(Stored dataset items)
▽

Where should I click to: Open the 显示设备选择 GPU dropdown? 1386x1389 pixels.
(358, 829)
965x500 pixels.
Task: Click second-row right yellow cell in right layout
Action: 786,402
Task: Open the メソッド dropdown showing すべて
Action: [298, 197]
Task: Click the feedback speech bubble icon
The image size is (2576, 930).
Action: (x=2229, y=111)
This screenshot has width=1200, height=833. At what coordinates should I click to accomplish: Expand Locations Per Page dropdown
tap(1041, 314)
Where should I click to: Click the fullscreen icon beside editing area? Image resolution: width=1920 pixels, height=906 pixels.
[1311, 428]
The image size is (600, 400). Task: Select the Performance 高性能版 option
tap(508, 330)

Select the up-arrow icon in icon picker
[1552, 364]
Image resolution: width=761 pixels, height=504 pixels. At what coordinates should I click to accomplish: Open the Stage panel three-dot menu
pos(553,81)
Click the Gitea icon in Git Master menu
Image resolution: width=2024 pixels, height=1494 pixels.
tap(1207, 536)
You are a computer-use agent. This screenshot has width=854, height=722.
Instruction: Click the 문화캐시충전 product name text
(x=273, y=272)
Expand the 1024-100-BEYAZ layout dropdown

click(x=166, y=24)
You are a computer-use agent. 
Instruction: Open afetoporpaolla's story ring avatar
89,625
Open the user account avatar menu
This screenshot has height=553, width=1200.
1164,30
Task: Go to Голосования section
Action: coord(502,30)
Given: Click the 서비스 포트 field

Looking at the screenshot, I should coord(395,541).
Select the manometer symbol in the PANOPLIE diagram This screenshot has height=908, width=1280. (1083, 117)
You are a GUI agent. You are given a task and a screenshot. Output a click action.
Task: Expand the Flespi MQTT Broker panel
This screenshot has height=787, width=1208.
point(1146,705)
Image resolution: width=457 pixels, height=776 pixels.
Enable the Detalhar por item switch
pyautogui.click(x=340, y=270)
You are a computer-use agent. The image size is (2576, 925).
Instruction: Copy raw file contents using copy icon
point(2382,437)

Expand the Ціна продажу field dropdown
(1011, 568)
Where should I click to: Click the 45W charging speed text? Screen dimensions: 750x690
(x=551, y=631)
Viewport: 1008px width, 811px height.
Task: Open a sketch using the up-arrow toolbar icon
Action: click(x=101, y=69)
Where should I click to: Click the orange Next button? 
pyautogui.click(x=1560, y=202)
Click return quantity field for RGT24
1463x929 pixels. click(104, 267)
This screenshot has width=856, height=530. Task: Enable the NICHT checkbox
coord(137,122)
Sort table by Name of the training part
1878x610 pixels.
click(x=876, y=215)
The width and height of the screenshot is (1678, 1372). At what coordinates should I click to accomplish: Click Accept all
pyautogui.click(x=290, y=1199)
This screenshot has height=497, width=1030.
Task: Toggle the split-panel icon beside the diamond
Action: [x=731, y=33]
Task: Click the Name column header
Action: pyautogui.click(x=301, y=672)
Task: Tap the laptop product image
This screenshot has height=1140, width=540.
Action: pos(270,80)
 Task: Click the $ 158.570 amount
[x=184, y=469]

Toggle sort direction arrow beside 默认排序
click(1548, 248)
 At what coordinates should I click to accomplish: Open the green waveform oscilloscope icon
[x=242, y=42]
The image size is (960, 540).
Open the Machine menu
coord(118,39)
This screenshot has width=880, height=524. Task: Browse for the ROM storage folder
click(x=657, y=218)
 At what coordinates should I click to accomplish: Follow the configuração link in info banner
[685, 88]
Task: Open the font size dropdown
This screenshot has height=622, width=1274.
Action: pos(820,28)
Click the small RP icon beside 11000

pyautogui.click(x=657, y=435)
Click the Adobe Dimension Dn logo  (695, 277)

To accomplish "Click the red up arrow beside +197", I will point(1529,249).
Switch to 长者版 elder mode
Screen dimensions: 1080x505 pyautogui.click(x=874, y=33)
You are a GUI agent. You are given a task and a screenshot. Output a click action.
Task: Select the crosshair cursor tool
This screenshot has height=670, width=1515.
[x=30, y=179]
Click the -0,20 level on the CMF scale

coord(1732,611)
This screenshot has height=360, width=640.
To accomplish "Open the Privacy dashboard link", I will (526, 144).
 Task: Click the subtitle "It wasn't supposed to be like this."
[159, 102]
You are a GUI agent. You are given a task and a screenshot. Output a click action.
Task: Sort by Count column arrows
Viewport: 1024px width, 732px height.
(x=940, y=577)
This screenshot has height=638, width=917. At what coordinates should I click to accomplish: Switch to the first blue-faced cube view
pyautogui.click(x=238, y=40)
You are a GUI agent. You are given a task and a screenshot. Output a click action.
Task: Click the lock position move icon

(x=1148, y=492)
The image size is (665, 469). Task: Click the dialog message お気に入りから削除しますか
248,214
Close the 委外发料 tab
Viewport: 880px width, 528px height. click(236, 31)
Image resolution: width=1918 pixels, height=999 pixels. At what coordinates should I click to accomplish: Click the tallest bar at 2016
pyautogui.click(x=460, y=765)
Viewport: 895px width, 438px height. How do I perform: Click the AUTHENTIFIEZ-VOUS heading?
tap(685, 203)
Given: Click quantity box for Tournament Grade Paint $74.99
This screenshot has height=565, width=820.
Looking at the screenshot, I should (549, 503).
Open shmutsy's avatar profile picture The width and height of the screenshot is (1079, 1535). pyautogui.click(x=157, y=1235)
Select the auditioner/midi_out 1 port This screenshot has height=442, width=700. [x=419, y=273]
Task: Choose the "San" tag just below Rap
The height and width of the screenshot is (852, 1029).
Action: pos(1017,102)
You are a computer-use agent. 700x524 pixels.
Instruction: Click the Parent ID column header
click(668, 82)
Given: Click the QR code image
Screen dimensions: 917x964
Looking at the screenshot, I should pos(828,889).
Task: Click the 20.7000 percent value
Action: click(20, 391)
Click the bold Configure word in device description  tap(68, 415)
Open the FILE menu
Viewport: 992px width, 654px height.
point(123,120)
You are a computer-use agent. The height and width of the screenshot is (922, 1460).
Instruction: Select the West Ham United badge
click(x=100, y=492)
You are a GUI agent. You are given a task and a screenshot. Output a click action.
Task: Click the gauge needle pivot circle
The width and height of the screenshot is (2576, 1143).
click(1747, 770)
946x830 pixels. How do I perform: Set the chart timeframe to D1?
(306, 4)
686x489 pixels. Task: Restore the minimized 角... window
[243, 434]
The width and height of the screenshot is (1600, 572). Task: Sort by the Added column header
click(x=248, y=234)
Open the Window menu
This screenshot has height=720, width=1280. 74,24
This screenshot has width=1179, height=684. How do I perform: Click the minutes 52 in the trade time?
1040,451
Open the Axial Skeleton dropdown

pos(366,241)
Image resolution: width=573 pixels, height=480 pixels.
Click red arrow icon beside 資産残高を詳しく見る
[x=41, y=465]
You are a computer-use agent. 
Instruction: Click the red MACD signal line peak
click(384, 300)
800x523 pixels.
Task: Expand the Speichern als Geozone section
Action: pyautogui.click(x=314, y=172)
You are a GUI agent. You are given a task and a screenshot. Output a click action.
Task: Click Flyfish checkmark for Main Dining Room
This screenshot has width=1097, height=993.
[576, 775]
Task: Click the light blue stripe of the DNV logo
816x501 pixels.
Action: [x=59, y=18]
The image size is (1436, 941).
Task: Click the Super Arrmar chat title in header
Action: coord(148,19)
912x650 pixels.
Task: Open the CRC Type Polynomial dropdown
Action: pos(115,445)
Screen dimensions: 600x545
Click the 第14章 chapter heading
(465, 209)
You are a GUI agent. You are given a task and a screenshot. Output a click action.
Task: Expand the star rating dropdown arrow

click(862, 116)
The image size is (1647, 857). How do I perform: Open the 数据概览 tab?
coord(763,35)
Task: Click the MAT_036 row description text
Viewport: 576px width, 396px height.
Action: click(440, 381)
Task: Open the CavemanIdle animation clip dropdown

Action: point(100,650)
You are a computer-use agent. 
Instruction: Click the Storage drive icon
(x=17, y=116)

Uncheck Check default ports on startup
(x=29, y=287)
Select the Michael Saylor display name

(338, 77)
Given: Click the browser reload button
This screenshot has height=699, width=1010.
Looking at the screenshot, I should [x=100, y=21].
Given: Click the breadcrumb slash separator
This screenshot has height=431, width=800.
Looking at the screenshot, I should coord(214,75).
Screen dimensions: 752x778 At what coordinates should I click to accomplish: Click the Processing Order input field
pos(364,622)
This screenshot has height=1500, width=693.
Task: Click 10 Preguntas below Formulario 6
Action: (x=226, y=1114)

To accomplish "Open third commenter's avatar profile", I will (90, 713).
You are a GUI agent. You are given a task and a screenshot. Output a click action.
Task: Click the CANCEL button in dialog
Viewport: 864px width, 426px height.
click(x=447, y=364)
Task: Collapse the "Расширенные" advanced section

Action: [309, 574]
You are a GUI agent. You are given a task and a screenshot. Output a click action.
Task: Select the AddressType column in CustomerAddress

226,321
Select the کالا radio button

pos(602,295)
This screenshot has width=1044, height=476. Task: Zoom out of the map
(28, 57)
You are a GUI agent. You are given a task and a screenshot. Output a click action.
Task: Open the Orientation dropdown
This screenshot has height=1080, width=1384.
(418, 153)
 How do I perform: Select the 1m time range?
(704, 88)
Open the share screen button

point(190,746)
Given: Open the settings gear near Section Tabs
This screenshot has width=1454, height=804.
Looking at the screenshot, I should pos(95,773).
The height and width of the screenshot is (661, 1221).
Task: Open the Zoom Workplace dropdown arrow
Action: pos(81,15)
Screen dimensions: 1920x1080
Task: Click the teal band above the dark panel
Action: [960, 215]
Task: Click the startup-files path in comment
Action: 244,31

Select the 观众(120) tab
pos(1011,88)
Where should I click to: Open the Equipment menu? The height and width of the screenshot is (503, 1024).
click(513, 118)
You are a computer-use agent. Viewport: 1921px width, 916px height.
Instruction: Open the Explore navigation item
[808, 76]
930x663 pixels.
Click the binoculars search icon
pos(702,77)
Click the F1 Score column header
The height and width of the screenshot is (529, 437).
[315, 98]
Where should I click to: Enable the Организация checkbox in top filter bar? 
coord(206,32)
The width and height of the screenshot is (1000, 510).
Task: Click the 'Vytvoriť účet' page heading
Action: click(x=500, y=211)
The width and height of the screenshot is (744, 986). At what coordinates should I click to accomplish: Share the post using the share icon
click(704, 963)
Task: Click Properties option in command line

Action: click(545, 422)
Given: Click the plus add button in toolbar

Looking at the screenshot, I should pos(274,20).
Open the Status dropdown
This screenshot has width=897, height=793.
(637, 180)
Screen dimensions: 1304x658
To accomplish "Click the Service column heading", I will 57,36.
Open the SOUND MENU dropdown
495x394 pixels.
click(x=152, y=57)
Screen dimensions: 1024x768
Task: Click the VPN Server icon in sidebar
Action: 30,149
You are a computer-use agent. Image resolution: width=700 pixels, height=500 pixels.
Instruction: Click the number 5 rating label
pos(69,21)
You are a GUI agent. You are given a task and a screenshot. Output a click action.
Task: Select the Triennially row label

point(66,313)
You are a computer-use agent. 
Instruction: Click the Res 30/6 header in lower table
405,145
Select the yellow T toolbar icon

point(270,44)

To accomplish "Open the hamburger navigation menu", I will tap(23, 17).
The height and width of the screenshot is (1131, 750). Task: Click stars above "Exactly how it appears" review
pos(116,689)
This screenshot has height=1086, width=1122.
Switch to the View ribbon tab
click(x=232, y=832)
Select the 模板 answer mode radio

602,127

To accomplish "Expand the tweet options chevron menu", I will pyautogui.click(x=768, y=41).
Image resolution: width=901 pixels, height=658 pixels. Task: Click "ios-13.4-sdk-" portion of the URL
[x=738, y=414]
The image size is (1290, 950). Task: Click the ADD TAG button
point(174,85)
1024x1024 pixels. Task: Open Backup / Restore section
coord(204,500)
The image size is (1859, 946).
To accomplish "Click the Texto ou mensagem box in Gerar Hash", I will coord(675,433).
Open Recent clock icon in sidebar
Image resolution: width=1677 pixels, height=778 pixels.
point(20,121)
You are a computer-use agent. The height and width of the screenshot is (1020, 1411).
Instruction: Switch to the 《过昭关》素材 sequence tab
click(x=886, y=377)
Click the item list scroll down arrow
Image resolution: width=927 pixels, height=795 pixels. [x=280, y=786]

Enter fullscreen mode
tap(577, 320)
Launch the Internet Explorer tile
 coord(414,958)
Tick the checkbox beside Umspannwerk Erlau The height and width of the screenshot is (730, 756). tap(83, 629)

△

**What to do:**
Report how many lines above include "logo". Nothing else.

**Written solution:**
2